I don't think 'wrong' is the way to approach this; afaik, they are indeed equivalent. There are four alternatives which mappers follow, none of which are 'wrong': tag the bridge segment, tag the water segment under the bridge, tag both, tag neither.

I've run waterway=stream or =canal (or =ditch, I think) through a few of the small rivers and streams here in the Netherlands. Roads need splitting to make bridges, so it makes sense to do all the relevant tagging on the road segment with the bridge tag when you are working on it.
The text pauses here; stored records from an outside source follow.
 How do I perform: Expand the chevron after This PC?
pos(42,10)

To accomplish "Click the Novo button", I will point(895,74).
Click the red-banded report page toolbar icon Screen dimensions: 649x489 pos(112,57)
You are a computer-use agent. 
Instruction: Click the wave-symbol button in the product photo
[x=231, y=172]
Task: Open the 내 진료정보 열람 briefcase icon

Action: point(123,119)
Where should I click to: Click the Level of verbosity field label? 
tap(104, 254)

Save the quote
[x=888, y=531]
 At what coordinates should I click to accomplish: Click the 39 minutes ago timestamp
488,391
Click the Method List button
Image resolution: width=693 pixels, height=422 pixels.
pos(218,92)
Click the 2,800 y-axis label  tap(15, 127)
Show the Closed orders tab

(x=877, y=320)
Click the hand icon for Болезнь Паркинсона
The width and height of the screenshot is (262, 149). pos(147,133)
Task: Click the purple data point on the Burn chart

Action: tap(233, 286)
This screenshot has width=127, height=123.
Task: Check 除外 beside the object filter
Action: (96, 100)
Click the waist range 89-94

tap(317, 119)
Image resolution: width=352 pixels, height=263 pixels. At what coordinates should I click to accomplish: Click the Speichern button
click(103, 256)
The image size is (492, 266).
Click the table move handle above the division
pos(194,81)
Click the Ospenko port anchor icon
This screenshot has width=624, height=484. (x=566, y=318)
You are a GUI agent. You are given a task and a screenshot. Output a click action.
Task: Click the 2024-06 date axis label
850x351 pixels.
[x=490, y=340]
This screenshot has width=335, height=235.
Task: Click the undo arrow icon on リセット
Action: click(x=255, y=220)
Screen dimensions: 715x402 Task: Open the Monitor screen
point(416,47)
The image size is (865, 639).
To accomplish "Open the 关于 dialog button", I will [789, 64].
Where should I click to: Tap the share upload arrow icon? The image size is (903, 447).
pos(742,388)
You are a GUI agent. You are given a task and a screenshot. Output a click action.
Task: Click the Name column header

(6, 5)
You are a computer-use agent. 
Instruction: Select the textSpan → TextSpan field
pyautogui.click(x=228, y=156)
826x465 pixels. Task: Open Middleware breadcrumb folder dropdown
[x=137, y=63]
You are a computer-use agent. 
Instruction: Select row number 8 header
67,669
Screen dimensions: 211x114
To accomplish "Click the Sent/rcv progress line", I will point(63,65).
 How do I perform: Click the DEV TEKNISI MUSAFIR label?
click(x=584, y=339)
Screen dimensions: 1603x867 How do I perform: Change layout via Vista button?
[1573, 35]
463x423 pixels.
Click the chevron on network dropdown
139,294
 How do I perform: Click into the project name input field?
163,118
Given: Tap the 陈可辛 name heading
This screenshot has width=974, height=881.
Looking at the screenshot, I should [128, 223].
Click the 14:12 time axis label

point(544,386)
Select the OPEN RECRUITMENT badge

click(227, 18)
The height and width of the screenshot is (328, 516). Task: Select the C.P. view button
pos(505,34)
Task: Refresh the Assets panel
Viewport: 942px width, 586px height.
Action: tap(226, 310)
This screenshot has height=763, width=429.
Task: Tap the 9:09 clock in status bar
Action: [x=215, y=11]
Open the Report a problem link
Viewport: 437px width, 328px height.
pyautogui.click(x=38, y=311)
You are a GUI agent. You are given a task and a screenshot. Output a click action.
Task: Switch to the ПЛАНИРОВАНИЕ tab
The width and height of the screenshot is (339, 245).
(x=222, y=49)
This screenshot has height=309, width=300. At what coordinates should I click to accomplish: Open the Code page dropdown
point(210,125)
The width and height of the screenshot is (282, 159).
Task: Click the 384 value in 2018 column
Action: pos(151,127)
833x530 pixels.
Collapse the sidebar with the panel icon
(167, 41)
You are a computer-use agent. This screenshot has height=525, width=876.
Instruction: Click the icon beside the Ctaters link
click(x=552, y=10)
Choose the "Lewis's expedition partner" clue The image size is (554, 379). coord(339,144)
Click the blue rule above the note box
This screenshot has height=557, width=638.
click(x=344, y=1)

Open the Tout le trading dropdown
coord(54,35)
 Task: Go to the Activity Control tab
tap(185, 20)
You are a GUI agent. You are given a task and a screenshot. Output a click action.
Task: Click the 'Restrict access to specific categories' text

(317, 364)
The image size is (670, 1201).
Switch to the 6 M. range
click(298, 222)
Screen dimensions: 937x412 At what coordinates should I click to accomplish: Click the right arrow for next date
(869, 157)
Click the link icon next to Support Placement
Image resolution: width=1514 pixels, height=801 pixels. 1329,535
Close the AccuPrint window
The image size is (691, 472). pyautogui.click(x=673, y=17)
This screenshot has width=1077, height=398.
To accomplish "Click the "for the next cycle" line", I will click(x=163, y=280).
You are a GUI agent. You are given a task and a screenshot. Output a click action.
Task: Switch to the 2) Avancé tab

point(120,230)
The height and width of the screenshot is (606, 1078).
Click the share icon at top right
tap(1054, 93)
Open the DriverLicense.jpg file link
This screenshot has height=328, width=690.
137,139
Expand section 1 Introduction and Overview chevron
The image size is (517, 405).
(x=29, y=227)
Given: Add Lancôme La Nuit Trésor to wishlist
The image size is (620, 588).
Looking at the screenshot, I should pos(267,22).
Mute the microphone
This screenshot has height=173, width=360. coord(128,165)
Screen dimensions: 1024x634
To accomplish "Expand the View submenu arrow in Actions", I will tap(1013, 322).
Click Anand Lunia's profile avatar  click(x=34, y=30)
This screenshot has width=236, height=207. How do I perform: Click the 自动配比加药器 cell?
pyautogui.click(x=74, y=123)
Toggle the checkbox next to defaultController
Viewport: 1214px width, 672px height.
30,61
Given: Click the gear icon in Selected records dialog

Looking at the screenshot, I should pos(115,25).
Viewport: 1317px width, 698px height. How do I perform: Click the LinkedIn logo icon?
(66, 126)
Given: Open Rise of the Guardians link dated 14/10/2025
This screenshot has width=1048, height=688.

I don't have any reason to split the waterway=*, so I just draw on without stopping. Since I put the name on the waterway and not on the riverbank, it leaves it to the renderer to find a good place to fit in the river/stream/canal name. In principle, that should mean a cleaner map if the renderer can work out the proper placement (difficult job, though).

So I would be against splitting the waterway at a bridge and tagging it layer=-1 on practical grounds. And you can be sure that it would cause confusion with other mappers who would imagine that you are trying to model an inverted siphon with the piece of waterway tagged layer=-1, or that you had simply made a mistake. (The 'level' confusion again.)